FACTUAL AND PROCEDURAL
BACKGROUND
These juvenile-dependency proceedings were initiated more than two years ago, when the Agency filed a dependency petition in November 2014 alleging that father was arrested for spanking then six-year-old R.A. at a convenience store; that father regularly spanked R.A.; and that the whereabouts of R.A.'s mother, who is not a party to this appeal, were unknown. R.A. was detained in foster care, and the juvenile court ultimately sustained allegations under Welfare and Institutions Code section 300, subdivisions (b) (failure to protect) and (g) (no provision for support), adjudged R.A. a dependent child, and ordered reunification services for father.
In the months that followed, father engaged in reunification services, including a two-week trial visit with R.A., and made substantial progress with his case plan. In May 2015, the juvenile court ordered that R.A. be returned to father's custody and that they receive family-maintenance services. Later that year, father sought to have dependency proceedings dismissed, but the Agency advocated that it continue to provide supervision.

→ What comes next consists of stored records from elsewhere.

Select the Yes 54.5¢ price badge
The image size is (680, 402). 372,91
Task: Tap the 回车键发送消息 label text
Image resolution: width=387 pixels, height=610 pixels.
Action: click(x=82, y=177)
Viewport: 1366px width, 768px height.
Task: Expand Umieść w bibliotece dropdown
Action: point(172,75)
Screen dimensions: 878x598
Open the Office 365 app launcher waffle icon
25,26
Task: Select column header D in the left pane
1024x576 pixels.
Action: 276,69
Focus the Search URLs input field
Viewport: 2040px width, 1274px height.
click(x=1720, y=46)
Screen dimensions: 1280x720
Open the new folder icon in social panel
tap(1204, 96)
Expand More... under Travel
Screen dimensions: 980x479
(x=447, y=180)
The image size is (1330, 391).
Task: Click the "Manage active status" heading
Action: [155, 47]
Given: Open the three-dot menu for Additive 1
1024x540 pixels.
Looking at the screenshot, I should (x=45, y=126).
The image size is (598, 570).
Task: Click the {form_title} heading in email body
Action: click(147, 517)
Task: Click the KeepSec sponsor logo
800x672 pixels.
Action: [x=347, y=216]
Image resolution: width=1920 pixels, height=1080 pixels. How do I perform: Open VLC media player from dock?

Following a contested review hearing in March 2016, the juvenile court continued R.A. as a dependent child, referred the matter for mediation and for consideration of dismissal, and ordered father to ensure that R.A. attend individual therapy.
Father timely appealed on April 13, 2016. Following lengthy delays with record preparation, father's opening brief was filed on October 24. In it, father argued that there had been insufficient evidence to support the juvenile court's order continuing jurisdiction. Then following a hearing on November 3, the juvenile court dismissed jurisdiction and entered a custody order awarding custody to father and ordering him to ensure R.A.'s consistent participation in therapy. Father was notified of his right to appeal, but he did not do so.
By orders dated December 9 and December 14, 2016, this court took judicial notice of the juvenile court's dismissal and custody orders.
II.
DISCUSSION
The Agency argues that this appeal should be dismissed as moot, and we agree. As this court explained in In re N.S. (2016) 245 Cal.App.4th 53, 60, "the critical factor in considering whether a dependency appeal is moot is whether the appellate court can provide any effective relief if it finds reversible error." The court declined to exercise its discretion to review the juvenile court's jurisdictional findings in N.S. after the court dismissed dependency proceedings because there was no effective relief to be granted beyond that which appellant mother already had obtained. (Id. at p. 62.) Likewise here, there is no effective relief we could grant to father even if we concluded that the juvenile court erred in continuing jurisdiction in March 2016, given that the court has since dismissed jurisdiction.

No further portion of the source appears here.